El calzado del poder

El calzado del poder

Ángel Oviedo

 

 

Con información de El País, de España

 

La primera dama de Estados Unidos, Melania Trump estuvo sometida a las miradas del mundo luego de aparecer en público usando tacones de aguja de 10 centímetros para viajar a Texas, zona afectada por el paso del huracán “Harvey”.

 

Las redes sociales se inundaron de infinidad de comentarios que criticaban la elección del atuendo de la señora Trump, quien antes de aterrizar en Texas decidió cambiar su look impecable. Esta situación plantea la hipótesis que señala una desconexión entre la administración Trump y la realidad, y es que sin duda alguna fue un desatino.

 

La influencia de los comentarios en las redes sociales no hizo esperar la reacción de los asesores de Melania, quien se había cambiado de ropa al poner pie en suelo texano, vestida un poco más informal, con el cabello recogido y zapatos de goma, desmantelando su deseo de realizar un fashion statement en cada una de sus apariciones.

 

La imagen de una persona vende el mensaje que quiere transmitir.
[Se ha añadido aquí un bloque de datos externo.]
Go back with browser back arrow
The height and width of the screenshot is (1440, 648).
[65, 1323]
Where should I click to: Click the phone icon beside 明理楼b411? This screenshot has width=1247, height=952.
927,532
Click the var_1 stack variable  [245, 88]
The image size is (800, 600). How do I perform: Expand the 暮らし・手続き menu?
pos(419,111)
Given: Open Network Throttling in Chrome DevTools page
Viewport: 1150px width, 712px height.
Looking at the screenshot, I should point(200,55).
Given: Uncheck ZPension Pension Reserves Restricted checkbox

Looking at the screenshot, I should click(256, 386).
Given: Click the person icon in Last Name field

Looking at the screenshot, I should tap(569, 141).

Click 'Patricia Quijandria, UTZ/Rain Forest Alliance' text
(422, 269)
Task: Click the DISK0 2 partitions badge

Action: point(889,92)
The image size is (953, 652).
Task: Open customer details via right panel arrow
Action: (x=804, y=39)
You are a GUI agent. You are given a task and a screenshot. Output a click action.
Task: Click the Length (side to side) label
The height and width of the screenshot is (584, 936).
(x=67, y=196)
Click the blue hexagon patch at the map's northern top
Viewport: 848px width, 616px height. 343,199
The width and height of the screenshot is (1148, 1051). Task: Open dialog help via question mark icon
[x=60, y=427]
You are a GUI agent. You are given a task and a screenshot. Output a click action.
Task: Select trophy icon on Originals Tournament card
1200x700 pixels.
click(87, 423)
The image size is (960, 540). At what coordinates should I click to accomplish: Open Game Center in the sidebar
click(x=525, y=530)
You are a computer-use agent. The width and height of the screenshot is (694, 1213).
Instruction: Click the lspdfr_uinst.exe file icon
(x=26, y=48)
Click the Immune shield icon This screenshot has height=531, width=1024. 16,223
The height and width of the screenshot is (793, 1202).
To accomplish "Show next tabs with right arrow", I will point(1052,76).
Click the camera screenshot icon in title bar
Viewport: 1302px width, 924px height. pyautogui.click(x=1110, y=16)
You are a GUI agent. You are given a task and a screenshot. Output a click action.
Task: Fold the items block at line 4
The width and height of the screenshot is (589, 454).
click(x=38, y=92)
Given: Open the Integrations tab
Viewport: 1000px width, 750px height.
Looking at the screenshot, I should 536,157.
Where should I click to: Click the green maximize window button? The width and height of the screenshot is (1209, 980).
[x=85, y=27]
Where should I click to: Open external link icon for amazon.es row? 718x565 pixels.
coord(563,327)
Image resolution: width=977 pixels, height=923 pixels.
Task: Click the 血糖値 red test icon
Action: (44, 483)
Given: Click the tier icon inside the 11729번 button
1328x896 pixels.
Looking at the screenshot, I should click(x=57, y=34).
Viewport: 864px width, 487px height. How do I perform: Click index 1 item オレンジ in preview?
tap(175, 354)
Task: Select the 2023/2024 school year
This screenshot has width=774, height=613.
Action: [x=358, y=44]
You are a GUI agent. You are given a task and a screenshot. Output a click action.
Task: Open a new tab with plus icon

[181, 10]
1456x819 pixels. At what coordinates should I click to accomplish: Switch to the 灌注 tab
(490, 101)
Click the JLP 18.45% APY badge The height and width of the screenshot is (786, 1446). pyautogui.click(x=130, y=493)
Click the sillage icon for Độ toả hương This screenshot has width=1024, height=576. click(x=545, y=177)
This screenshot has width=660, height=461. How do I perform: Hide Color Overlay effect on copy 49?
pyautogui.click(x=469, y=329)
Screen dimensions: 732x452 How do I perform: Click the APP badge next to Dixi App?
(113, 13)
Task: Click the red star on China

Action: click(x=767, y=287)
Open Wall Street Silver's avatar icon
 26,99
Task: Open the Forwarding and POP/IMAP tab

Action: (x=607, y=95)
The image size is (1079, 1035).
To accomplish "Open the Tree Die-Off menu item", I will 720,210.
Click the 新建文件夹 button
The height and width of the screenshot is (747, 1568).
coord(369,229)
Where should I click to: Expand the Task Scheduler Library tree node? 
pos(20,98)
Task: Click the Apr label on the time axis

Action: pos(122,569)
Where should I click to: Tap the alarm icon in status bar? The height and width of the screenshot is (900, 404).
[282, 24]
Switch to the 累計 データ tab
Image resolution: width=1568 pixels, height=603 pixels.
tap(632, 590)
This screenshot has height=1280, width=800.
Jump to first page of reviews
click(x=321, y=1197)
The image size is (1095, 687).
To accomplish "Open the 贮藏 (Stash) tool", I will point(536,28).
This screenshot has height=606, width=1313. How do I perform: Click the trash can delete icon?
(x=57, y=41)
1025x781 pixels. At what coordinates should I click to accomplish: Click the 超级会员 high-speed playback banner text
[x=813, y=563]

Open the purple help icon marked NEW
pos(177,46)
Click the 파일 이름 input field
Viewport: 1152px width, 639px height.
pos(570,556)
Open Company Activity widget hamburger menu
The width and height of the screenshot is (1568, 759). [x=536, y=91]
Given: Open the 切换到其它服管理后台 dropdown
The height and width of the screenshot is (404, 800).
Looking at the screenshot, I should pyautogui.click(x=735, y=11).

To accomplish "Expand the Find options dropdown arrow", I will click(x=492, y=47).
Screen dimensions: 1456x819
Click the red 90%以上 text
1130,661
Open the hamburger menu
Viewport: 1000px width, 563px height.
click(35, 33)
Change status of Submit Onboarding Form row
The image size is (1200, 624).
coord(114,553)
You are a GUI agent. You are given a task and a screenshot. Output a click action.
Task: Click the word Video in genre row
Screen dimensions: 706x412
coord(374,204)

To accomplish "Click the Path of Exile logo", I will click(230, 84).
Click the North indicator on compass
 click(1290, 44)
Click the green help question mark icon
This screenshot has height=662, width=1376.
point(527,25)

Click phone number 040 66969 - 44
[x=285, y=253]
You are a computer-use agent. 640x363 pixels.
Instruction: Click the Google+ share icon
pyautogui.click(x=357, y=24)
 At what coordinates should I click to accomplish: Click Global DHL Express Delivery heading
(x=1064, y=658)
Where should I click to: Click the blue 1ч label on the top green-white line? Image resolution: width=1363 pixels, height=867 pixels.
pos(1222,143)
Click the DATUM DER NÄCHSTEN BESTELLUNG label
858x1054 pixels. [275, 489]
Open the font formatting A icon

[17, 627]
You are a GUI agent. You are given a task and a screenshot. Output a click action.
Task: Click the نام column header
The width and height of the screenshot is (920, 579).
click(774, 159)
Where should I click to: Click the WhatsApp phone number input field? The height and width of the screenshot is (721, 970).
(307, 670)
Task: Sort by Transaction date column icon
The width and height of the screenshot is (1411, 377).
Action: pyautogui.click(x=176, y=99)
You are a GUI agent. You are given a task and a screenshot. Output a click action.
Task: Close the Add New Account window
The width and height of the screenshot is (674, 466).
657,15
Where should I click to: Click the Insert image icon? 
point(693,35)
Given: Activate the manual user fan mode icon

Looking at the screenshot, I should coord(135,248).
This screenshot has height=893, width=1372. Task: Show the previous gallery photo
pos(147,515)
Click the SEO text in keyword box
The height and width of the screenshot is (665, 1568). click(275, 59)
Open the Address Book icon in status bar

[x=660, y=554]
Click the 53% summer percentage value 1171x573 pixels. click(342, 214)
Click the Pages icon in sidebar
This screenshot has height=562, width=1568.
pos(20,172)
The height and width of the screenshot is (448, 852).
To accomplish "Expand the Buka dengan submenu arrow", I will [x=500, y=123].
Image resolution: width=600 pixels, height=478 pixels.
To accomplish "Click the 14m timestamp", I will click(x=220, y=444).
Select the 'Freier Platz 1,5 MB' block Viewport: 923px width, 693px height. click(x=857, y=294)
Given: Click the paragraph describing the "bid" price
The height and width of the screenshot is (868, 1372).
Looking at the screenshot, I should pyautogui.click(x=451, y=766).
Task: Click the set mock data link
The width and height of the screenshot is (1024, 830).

Aunque parezca carecer de importancia, hasta los zapatos son vistos como una herramienta de comunicación, por tal razón surge la importancia de tener un código de vestimenta acorde a cada ocasión. Los zapatos de un personaje público pueden ser emisarios de mensajes equívocos que no favorezcan lo que se busca transmitir.

 

Lo que dicen los zapatos del poder

 

Algunos ejemplos notorios de los mensajes que da la imagen de una persona se pueden apreciar en el caso de la primera ministra británica, Theresa May, quien se inclina solo por firmas británicas para sus accesorios. De igual manera su homóloga escocesa, quien intenta mandar un mensaje directo usando zapatos con el típico diseño escocés o la canciller alemana Ángela Merkel, apegada a la realidad con un calzado cómodo y desgastado.

 

En el caso del género masculino, utilizan el calzado para elevar su altura, haciendo una relación entre la estatura y el poder. En ello se enmarca un trasfondo sexista de algunos líderes de parecer más altos y algunos de ellos no reparan en esconder el hecho de buscar ganar centímetros con su calzado. En otros casos, algunos políticos prefieren enviar un mensaje de comodidad y proximidad con la gente.

 

Una anécdota que connota el empoderado sexista en el uso del calzado hizo que Carla Bruni o Michelle Obama optaran por el uso del zapato de tacón bajo o ‘bailarinas’ para no restarle empaque a Sarkozy y Barack Obama. La reina Letizia, amante de los tacones infinitos con plataforma, no tiene ese problema: los 1,97 centímetros del rey Felipe le dejan un margen más que suficiente.